◆ **To do**:
1. List the kinds of venue named after the words "ranging from" in the Deptford blog excerpt.
2. Sum up the Deptford blog excerpt in three sentences.
3. Write the next part of the Deptford blog excerpt, picking up after its last sentence.

◆ **Text**:
● ● ● ● ● ● ●

However GLUG is well aware that with Southeastern's franchise due to finish at the end of 2018, little is likely to change in the short term.

Speaking of which, the rather bland 'consultation' document about the new franchise is available online if you are interested - consultation open until 23 May. Or maybe you've got some paint to watch dry over the weekend.

Monday, 24 April 2017

Deptford Jack in the Green

Next Monday being the first of May, the Deptford Jack in the Green will be out with the Fowler's Troop on the streets of Deptford and environs.

Traditionally the Jack, musicians and assorted hangers on spend the afternoon visiting half a dozen or so pubs in south east London or sometimes in the City of London, having a drink or two at each one before promenading off to the next one.

The list of pubs and estimated time of arrival (which gets more unreliable the further down the list you go) is usually published ahead of time on the Deptford Jack website - but if you've got no other plans it's probably best to  just pitch up at the Dog & Bell at about midday and tag along.

Arriving at the Ashburnham Arms last May Day

The tradition always takes place strictly on May 1st; since it falls on a bank holiday this year, it's a great opportunity to enjoy this old Deptford custom, albeit one which was revived a few decades ago. It's quite a quirky spectacle too - ten foot of leaves and petals lurching around the streets of the Ashburnham Triangle can be entertaining, especially when accompanied by its costumed, musical and often quite rowdy troop.

The history of the Deptford Jack in the Green is one of a number of May Day traditions covered by Neil Transpontine in his pamphlet May Day in South London, which was published in 2011 and is now available to download from his website

Monday, 17 April 2017

New Cross & Deptford Free Film Festival

One of my favourite annual local events starts this Friday when the New Cross & Deptford Free Film Festival kicks off at the White Hart in New Cross.

I love the fact that you can see a shedload of films for free; they include old classics and firm favourites; and you can watch them indoor or outdoor, powered by cycles, at unusual venues ranging from bars to churches, cafes, schools and shops, as well as at the oldest, purpose-built housing coop in the UK, 

Hell you can even watch them in our own local cinema!

● ● ● ● ● ● ●

◆ **Given information**:
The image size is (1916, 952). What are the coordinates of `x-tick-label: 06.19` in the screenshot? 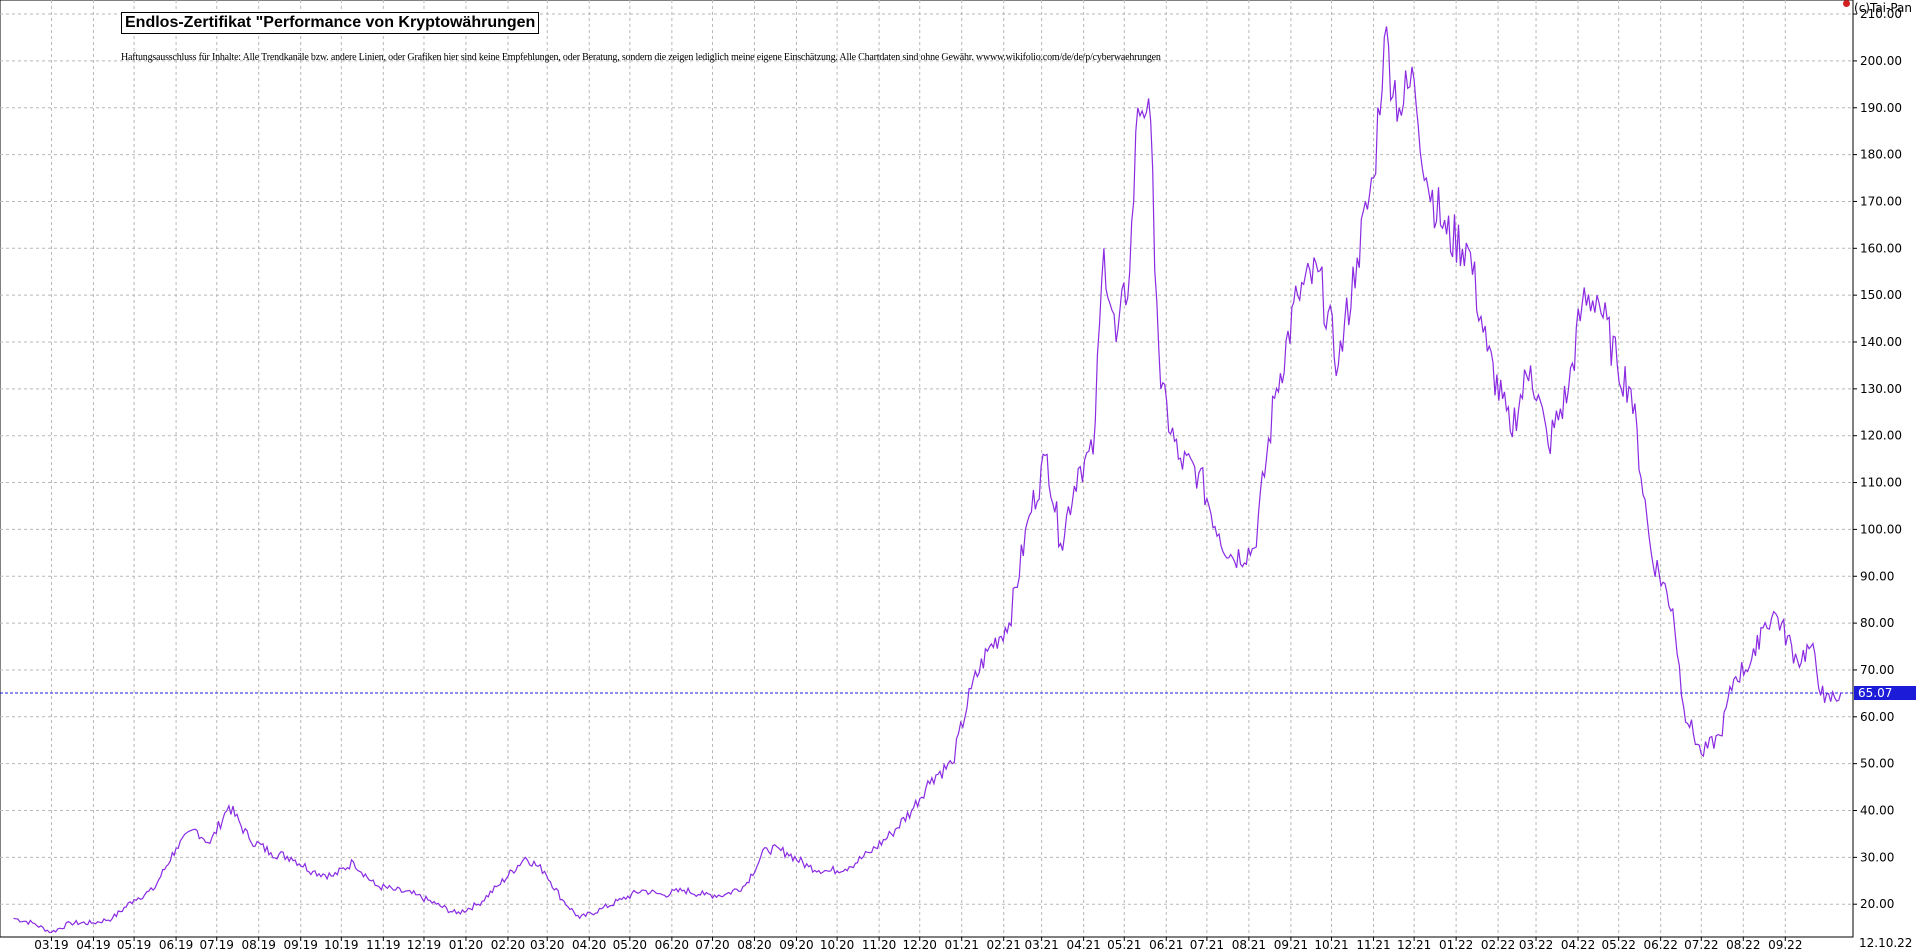 It's located at (176, 945).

● ● ● ● ● ● ●

◆ **Exercise responses**:
1. bars, churches, cafes, schools, shops

2. With Southeastern's franchise due to end in late 2018, little is likely to change soon, and a consultation on the new franchise is open online until 23 May. On May Day the Deptford Jack in the Green and the Fowler's Troop will tour half a dozen or so pubs, starting around midday at the Dog & Bell, in a revived local custom. The New Cross & Deptford Free Film Festival begins on Friday at the White Hart, with free films shown indoors and outdoors at a wide range of venues.

3.
The programme includes a couple of intriguing director Q&As including one presented by the 'Remakesploitation film club' which is a showing of the documentary Remake Remix Rip-Off which 'tells the bizarre history of Turkish remakes of Hollywood films such as The Exorcist, ET, Rambo, Superman, and Star Trek.' Director Cem Kaya will be coming over from Berlin especially for this event and he will introduce the film and hold a Q&A afterwards.

The documentary 'Sewol' tells the story of the Korean ferry that sank in 2014 killing 304 people, most of them schoolchildren. It is still not known why the ferry sank and why no coordinated rescue attempt was mounted. As the relatives of the victims fight for a thorough and independent investigation, they come against an uncaring government and hostile news media. This documentary film tells the story of the Sewol families: their grief, and their efforts to bring improvements in a nation whose democracy is faltering under a corrupt presidency. There will be a Q&A with director Ok-Hee Jeong afterwards.

For something a bit more lighthearted you could try the singalong Sister Act 2 at Little Nan's, or The Adventures of Priscilla, Queen of the Desert which is being shown at the Brookmill pub and is followed by a disco, what else?

If your bike needs fixing, take it along to Folkestone Gardens on Friday 28th April from 6pm onwards where Lewisham Cyclists will be holding a 'Dr Bike' drop in repair session before the bike-powered showing of Breaking Away starts at 8pm.

It's not all film screenings - on Saturday 29th there's an 'iphonography masterclass' for young people and launch of the 'My Lewisham' challenge at Somerville adventure playground. The masterclass is a ticketed event (although tickets are still free) so booking is essential.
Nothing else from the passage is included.